[Saved data entries]
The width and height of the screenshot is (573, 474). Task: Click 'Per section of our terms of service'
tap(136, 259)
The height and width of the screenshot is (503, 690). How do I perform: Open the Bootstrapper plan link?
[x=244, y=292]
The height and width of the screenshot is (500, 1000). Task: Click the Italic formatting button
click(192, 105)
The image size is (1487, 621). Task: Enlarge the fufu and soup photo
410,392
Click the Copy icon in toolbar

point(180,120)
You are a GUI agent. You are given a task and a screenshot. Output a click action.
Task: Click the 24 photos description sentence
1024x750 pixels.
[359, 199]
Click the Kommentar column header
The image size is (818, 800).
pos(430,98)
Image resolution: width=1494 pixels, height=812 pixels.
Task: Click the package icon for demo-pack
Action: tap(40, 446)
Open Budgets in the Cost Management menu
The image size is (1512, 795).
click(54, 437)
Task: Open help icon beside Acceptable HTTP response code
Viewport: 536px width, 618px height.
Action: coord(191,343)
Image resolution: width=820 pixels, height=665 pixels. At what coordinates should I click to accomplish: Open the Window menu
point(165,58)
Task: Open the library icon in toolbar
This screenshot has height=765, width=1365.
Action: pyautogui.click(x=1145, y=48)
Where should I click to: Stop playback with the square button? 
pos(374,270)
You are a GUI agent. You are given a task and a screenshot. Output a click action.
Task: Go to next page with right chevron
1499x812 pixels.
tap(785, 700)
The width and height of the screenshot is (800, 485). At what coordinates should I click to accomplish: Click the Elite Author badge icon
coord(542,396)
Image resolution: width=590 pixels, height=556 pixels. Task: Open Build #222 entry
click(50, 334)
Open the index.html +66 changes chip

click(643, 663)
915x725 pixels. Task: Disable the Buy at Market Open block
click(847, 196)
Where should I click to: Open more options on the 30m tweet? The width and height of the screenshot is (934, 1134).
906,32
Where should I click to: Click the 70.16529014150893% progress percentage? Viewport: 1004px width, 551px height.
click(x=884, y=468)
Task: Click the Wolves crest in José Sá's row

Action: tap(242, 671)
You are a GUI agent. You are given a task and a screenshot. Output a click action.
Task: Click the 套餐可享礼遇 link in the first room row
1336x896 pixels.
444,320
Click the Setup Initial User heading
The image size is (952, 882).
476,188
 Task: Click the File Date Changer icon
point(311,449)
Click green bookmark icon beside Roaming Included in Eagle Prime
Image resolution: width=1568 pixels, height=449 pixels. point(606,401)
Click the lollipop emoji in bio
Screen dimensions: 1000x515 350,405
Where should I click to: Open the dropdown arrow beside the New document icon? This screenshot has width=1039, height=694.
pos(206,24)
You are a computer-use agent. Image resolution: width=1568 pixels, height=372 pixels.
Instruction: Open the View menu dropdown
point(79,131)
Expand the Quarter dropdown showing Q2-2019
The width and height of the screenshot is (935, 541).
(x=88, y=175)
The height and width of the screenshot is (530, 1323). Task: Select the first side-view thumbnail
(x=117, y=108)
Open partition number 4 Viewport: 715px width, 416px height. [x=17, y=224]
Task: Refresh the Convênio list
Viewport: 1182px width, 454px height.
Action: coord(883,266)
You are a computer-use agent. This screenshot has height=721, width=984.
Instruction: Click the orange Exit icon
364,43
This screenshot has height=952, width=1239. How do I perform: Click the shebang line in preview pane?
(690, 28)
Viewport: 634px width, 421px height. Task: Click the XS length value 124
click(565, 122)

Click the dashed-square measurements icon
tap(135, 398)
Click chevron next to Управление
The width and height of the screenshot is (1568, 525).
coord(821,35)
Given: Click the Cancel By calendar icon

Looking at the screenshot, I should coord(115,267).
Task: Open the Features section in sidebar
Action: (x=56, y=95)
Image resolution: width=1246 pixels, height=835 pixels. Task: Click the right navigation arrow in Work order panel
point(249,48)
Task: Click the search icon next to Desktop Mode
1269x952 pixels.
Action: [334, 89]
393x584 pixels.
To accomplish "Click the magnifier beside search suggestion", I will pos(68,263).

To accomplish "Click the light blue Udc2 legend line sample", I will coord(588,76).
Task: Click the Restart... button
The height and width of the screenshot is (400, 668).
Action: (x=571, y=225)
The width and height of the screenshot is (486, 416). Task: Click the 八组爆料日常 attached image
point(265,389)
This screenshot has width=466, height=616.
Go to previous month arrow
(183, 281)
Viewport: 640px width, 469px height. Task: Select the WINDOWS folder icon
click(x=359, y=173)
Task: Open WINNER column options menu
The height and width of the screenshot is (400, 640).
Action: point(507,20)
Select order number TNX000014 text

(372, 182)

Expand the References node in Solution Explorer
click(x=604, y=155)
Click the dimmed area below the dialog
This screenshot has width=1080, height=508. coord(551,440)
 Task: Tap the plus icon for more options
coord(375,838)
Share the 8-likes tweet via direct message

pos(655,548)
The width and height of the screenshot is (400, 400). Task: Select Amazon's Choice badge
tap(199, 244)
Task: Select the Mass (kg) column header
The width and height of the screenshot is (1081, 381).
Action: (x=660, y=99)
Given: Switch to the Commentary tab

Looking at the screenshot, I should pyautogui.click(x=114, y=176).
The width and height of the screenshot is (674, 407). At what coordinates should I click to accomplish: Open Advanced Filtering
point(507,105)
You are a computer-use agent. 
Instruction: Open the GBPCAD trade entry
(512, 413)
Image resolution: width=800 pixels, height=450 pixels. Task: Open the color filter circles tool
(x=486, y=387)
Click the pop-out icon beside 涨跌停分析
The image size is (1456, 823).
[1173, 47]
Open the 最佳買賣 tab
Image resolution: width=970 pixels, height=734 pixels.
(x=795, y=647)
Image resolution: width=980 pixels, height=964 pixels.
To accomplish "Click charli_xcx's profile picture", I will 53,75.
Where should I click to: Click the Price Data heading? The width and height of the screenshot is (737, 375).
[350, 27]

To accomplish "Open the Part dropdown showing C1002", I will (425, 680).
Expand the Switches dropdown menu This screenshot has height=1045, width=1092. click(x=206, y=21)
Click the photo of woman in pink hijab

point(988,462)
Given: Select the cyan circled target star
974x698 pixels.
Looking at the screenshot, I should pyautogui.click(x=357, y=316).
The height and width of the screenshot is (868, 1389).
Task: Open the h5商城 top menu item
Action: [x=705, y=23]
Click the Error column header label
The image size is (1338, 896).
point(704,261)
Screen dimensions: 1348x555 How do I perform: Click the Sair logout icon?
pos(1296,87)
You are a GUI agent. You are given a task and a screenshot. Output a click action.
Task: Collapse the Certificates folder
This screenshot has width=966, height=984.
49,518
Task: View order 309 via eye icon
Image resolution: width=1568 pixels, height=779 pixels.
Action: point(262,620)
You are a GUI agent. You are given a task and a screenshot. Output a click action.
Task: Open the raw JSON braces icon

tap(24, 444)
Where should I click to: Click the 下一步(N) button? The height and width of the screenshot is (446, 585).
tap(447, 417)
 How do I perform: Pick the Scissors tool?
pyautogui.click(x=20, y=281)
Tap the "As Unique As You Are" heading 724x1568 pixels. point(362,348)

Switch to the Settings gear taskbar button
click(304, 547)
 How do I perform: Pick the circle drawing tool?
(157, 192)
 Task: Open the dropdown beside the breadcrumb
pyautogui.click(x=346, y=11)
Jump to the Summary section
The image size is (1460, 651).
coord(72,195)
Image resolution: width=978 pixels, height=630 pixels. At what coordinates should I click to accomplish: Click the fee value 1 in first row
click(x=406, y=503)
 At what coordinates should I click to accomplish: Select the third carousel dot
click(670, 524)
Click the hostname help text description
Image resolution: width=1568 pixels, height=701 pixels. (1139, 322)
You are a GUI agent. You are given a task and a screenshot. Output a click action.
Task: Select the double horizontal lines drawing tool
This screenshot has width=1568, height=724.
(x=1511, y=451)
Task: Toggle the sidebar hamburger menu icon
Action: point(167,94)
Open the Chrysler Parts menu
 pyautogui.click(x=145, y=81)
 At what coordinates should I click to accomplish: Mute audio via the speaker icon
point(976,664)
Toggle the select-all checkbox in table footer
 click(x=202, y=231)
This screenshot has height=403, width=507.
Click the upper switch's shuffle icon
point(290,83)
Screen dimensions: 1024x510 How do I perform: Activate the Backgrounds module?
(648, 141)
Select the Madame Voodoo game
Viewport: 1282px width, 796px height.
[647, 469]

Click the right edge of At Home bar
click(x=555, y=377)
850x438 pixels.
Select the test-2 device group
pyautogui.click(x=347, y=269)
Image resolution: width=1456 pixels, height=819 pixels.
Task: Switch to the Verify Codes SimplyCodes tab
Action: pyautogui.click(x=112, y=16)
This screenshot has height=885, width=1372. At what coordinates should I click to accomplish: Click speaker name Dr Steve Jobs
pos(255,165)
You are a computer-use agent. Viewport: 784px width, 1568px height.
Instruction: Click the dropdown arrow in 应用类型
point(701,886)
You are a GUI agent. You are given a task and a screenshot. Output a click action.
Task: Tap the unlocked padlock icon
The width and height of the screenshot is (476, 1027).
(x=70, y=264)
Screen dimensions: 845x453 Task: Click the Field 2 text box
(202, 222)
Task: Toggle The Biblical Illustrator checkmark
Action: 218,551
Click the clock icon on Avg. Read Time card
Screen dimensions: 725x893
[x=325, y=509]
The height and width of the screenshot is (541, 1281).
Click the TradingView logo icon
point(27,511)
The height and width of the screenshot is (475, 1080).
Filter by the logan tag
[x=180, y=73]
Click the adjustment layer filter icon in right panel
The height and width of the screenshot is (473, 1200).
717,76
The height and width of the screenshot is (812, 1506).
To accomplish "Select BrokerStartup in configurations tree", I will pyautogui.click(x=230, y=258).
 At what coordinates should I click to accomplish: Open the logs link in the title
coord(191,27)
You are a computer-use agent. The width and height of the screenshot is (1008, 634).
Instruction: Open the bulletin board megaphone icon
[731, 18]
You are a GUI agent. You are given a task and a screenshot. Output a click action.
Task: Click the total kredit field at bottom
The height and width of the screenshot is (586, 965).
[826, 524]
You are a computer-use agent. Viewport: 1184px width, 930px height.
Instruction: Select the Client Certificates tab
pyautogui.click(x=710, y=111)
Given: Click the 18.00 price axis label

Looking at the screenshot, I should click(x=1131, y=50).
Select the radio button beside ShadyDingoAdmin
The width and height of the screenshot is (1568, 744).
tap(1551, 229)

### What is needed
Total the lines in the records above that contain the string "will". Write only that total.

### Answer area
5